=== Section Start ===

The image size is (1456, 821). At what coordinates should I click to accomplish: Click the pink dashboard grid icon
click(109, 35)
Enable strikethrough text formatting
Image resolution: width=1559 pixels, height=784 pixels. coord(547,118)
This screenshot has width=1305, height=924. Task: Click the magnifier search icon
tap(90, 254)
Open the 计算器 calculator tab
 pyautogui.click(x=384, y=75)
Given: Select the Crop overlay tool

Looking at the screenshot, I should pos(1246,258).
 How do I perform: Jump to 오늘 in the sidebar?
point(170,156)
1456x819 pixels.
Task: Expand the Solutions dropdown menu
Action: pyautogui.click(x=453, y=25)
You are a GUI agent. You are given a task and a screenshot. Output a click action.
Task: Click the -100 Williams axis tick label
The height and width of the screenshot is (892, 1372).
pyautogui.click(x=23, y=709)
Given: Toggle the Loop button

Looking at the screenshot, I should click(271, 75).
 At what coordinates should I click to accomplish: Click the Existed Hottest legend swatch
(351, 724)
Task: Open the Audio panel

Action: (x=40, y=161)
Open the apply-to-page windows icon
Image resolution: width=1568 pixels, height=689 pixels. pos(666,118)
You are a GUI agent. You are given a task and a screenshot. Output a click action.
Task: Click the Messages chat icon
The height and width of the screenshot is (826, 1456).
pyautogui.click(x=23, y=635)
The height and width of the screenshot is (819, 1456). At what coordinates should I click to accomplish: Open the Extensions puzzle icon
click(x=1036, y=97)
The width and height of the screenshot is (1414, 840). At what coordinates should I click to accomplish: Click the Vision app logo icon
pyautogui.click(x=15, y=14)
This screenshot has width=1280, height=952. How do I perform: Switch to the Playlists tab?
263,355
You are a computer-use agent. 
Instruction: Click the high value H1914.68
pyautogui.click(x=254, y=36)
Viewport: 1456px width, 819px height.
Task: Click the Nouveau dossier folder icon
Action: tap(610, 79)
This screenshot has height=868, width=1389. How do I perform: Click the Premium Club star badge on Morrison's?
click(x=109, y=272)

=== Section End ===

■ **Aim of the exercise**
Repeat all the records without altering a single word.

■ **Response**
The image size is (1456, 821). At what coordinates should I click to accomplish: Click the pink dashboard grid icon
click(109, 35)
Enable strikethrough text formatting
Image resolution: width=1559 pixels, height=784 pixels. coord(547,118)
This screenshot has width=1305, height=924. Task: Click the magnifier search icon
tap(90, 254)
Open the 计算器 calculator tab
 pyautogui.click(x=384, y=75)
Given: Select the Crop overlay tool

Looking at the screenshot, I should pos(1246,258).
 How do I perform: Jump to 오늘 in the sidebar?
point(170,156)
1456x819 pixels.
Task: Expand the Solutions dropdown menu
Action: pyautogui.click(x=453, y=25)
You are a GUI agent. You are given a task and a screenshot. Output a click action.
Task: Click the -100 Williams axis tick label
The height and width of the screenshot is (892, 1372).
pyautogui.click(x=23, y=709)
Given: Toggle the Loop button

Looking at the screenshot, I should click(271, 75).
 At what coordinates should I click to accomplish: Click the Existed Hottest legend swatch
(351, 724)
Task: Open the Audio panel

Action: (x=40, y=161)
Open the apply-to-page windows icon
Image resolution: width=1568 pixels, height=689 pixels. pos(666,118)
You are a GUI agent. You are given a task and a screenshot. Output a click action.
Task: Click the Messages chat icon
The height and width of the screenshot is (826, 1456).
pyautogui.click(x=23, y=635)
The height and width of the screenshot is (819, 1456). At what coordinates should I click to accomplish: Open the Extensions puzzle icon
click(x=1036, y=97)
The width and height of the screenshot is (1414, 840). At what coordinates should I click to accomplish: Click the Vision app logo icon
pyautogui.click(x=15, y=14)
This screenshot has width=1280, height=952. How do I perform: Switch to the Playlists tab?
263,355
You are a computer-use agent. 
Instruction: Click the high value H1914.68
pyautogui.click(x=254, y=36)
Viewport: 1456px width, 819px height.
Task: Click the Nouveau dossier folder icon
Action: tap(610, 79)
This screenshot has height=868, width=1389. How do I perform: Click the Premium Club star badge on Morrison's?
click(x=109, y=272)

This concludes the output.